▶ **What you are asked to do**
The line with "Viewport: 500px width, 449px" marks the first line to copy, and the line with "1342x568 pixels. How" marks the last. Transcribe that stretch of the data below exactly, without pictures.

▶ **Source information**

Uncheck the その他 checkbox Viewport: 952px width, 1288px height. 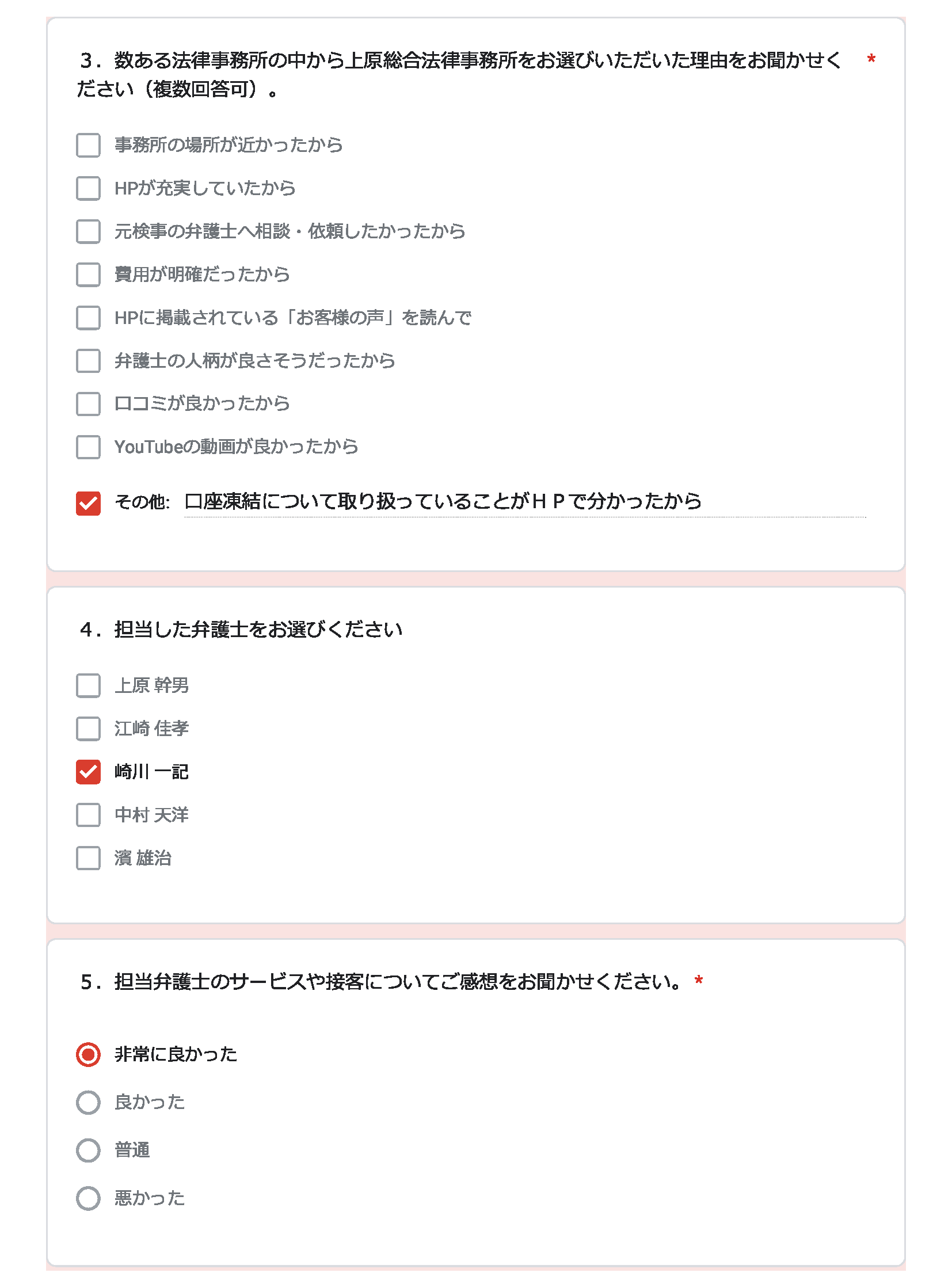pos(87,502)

--

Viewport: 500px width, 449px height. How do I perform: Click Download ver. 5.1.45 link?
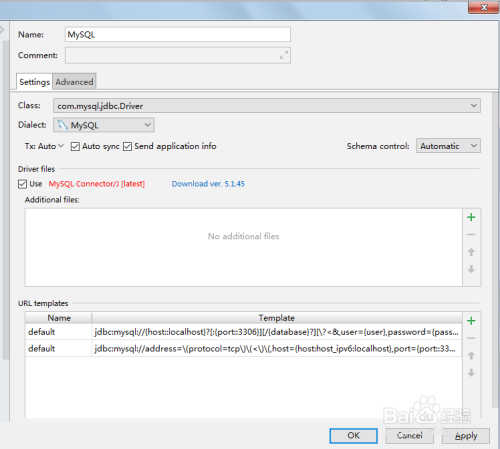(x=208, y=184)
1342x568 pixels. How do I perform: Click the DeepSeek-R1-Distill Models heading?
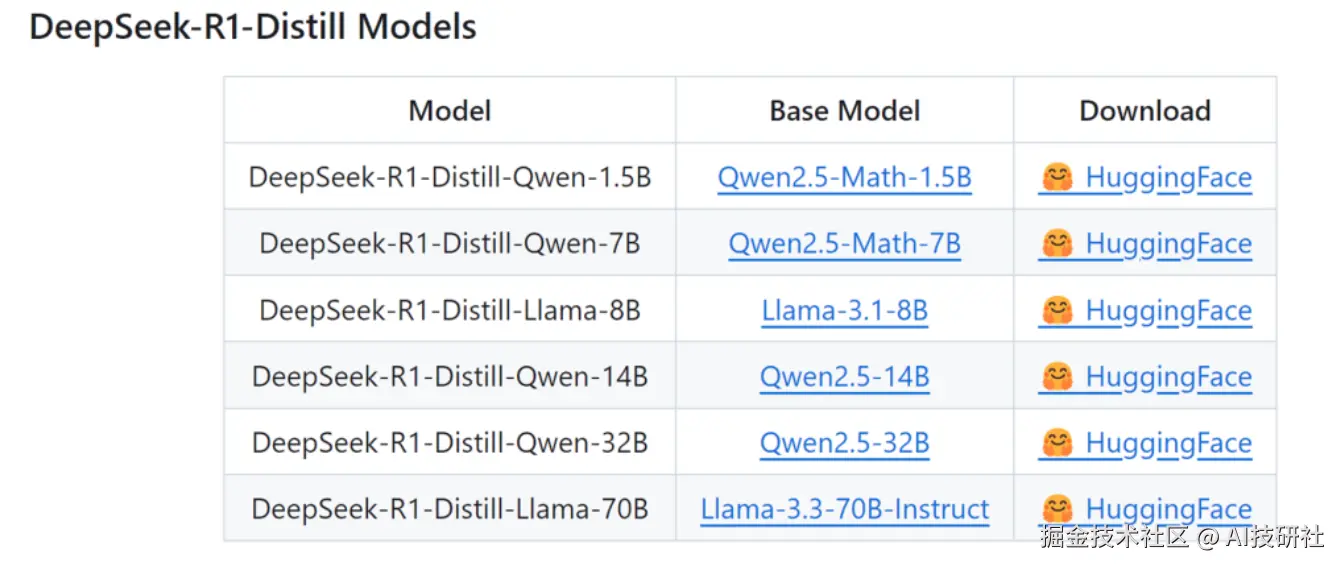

---

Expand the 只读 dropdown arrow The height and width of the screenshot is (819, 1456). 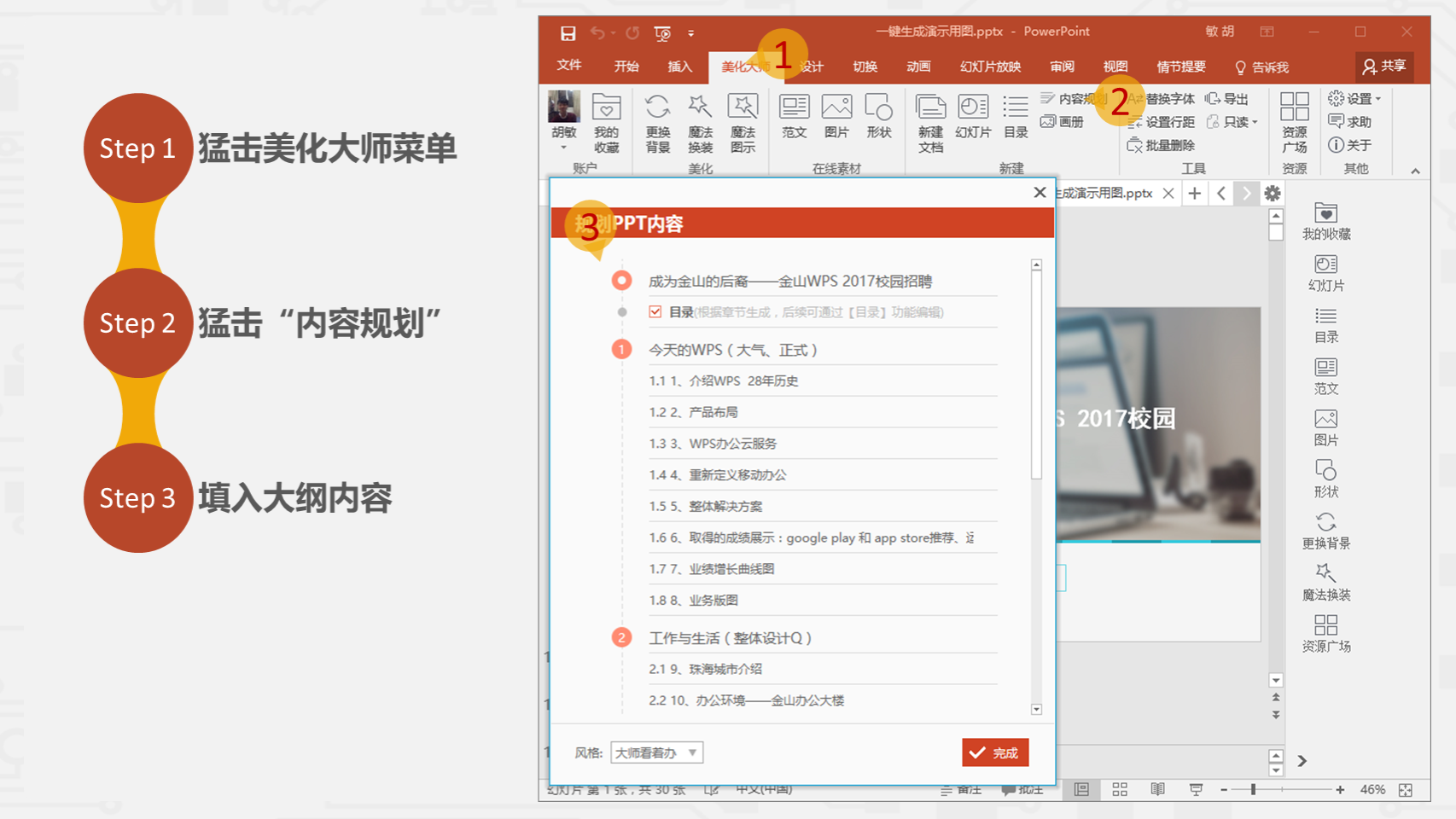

▶ **Task output**
Viewport: 500px width, 449px height. How do I perform: Click Download ver. 5.1.45 link?
(x=208, y=184)
1342x568 pixels. How do I perform: Click the DeepSeek-R1-Distill Models heading?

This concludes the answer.